What is being asked => Render as a JSON list of strings, one per line with blank lines omitted, the lines from the one containing "Click the comments scrollbar up arrow" through the one containing "pyautogui.click(x=922, y=137)", inclusive.

START Raw records

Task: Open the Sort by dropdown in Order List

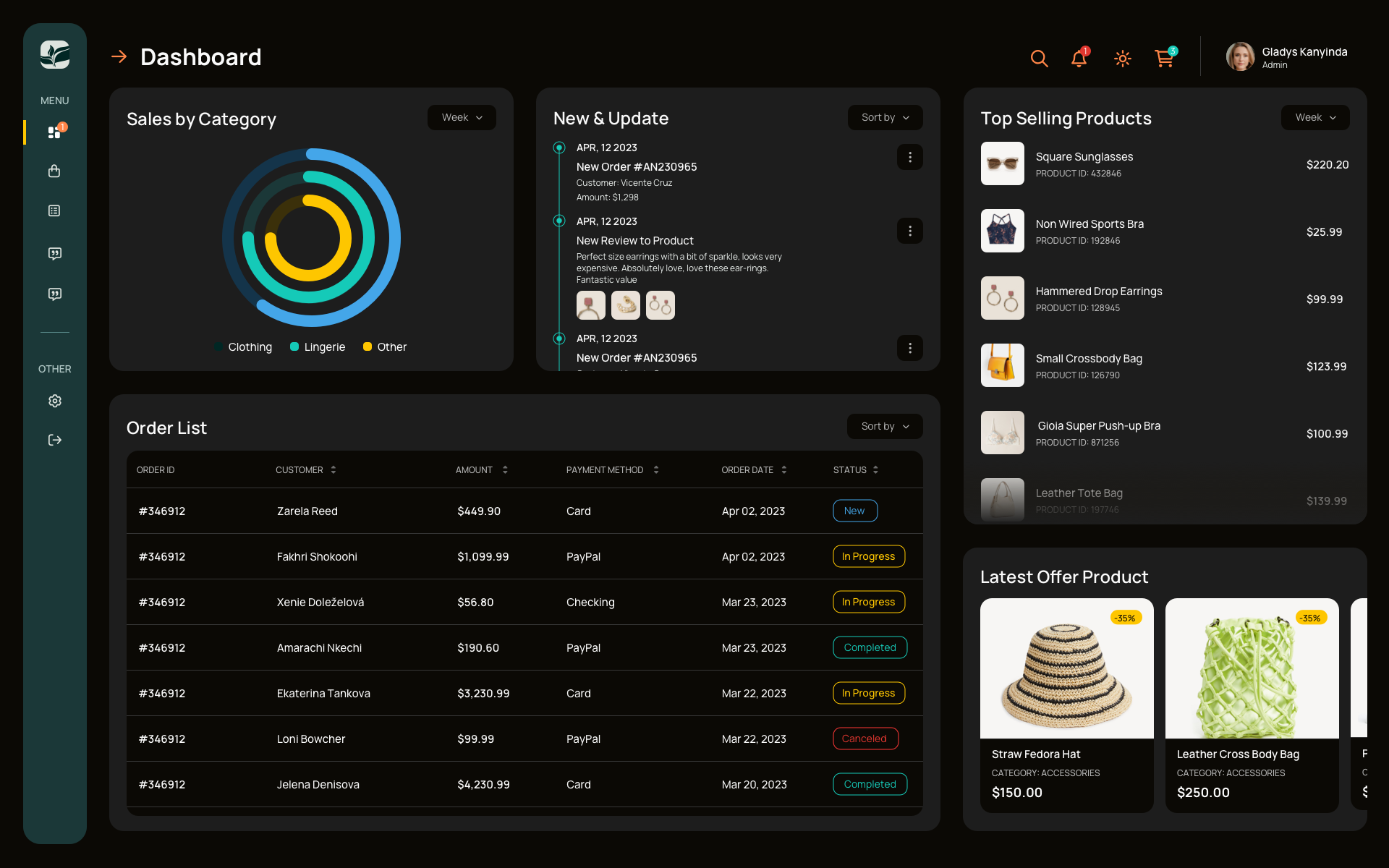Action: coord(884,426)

END Raw records
START Raw records

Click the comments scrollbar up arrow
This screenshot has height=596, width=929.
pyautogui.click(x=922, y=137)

END Raw records

Reply to the exercise =>
[
  "Click the comments scrollbar up arrow",
  "This screenshot has height=596, width=929.",
  "pyautogui.click(x=922, y=137)"
]